Crisis económica y represión
Aunque Arabia Saudí participa formalmente en la “coalición antiterrorista” creada por EEUU y Francia, nada ha variado respecto a los aspectos fundamentales de su política exterior. Formalmente son aliados del gobierno de EEUU pero en la práctica no dejan de apoyar a las organizaciones yihadistas que combaten a los imperialistas de Washington en las guerras de Iraq y Siria. Contradicciones que a su vez reflejan asuntos mucho más de fondo, como la decisión de Riad de saturar el mercado mundial de petróleo para desalojar a sus competidores.
Parece locura, pero tiene su lógica. Arabia Saudí produce más de 10 millones de barriles diarios, y lo hace para asegurase la mayor cuota del mercado frente a EEUU —cuya producción se ha disparado en los últimos años gracias a nuevas tecnologías de extracción (fracking)—, o la de rivales más tradicionales como Rusia o Irán, que vuelve a la escena tras el levantamiento de las sanciones. Una huida hacia delante que está teniendo muchas implicaciones, y no sólo en el plano de sus relaciones exteriores.
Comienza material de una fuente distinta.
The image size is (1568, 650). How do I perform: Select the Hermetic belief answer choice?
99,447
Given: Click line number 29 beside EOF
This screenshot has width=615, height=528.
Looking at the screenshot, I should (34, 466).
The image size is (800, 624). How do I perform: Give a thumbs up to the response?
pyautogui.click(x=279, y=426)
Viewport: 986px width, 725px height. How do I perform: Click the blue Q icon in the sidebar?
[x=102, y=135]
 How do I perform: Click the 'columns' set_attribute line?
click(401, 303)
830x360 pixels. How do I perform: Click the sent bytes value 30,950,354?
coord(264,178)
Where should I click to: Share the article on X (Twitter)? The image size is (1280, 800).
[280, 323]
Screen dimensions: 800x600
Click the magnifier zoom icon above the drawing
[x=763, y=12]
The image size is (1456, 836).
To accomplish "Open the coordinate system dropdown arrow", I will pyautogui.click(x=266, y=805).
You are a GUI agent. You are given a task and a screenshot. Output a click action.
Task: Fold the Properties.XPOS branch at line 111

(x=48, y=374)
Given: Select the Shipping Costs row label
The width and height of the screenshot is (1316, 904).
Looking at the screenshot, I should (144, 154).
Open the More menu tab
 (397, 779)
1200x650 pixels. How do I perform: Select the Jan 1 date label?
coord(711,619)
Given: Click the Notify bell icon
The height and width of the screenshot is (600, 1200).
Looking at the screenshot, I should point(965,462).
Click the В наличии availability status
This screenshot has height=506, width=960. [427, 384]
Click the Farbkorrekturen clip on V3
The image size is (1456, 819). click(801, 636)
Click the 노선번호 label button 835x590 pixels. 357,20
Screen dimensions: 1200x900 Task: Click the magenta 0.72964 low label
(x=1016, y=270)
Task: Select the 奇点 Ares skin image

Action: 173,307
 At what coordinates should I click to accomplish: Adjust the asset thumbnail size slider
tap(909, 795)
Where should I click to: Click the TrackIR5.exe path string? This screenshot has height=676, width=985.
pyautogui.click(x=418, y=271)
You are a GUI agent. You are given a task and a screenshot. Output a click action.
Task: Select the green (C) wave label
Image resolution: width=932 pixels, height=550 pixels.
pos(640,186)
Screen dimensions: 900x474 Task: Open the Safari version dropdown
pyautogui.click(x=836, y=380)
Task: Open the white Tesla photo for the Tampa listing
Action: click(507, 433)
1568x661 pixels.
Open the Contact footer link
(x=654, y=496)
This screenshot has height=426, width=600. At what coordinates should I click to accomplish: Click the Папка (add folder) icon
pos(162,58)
Mientras que por un lado aumenta su cuota, Arabia esta sufriendo el impacto de la caída de los precios del crudo en su economía, que han arrasado con su estabilidad presupuestaria: en 2015 el déficit superó el 15% del PIB. Para contrarrestar esta merma de ingresos, el gobierno ha puesto en marcha una política de recortes en los subsidios de la gasolina, el agua y la electricidad que ha supuesto ya una escalada inflacionaria de más del 30%, con la vista puesta en eliminar definitivamente los subsidios y privatizar los sectores educativo y sanitario, así como parte de la empresa estatal de petróleo, Aramco. En palabras del ministro de Economía, se trata de “una revolución thatcherista”. Al mismo tiempo, el gasto militar y en seguridad, imprescindible de cara a mantener su hegemonía regional, no para de subir y supone ya más del 25% de su presupuesto total. Y todo ello cuando las reservas de divisas empiezan a retroceder y podrían evaporarse en apenas cinco años si se mantiene el ritmo de crecimiento del déficit.
Pero el país sufre otros problemas estructurales. El crecimiento del paro y la necesidad de dar salida a una gran masa laboral —con una población muy joven y que se duplicará de aquí al año 2030— romperá otro de los pilares de la economía saudí: la utilización casi exclusiva en el sector privado de mano de obra extranjera en condiciones de semiesclavitud. Toda esta situación empieza a resquebrajar el estado asistencial en que se han basado los monarcas saudíes para controlar las protestas sociales.
La oligarquía gobernante ha respondido a este turbio panorama exacerbando los prejuicios nacionalistas y religiosos —utilizando la agresión a Yemen y la amenaza del chiísmo y de Irán—, pero también con una escalada represiva: 157 ejecuciones el año pasado, récord en veinte años. Arabia Saudí lleva décadas siendo el gran núcleo reaccionario en Oriente Medio y en el conjunto del mundo árabe y musulmán, un papel clave, a su vez, de cara a mantener su propia estabilidad interna. Su actual crisis y las crecientes movilizaciones en Túnez y otros países, debilita ese papel y señalan la perspectiva de un nuevo renacimiento de la lucha de clases.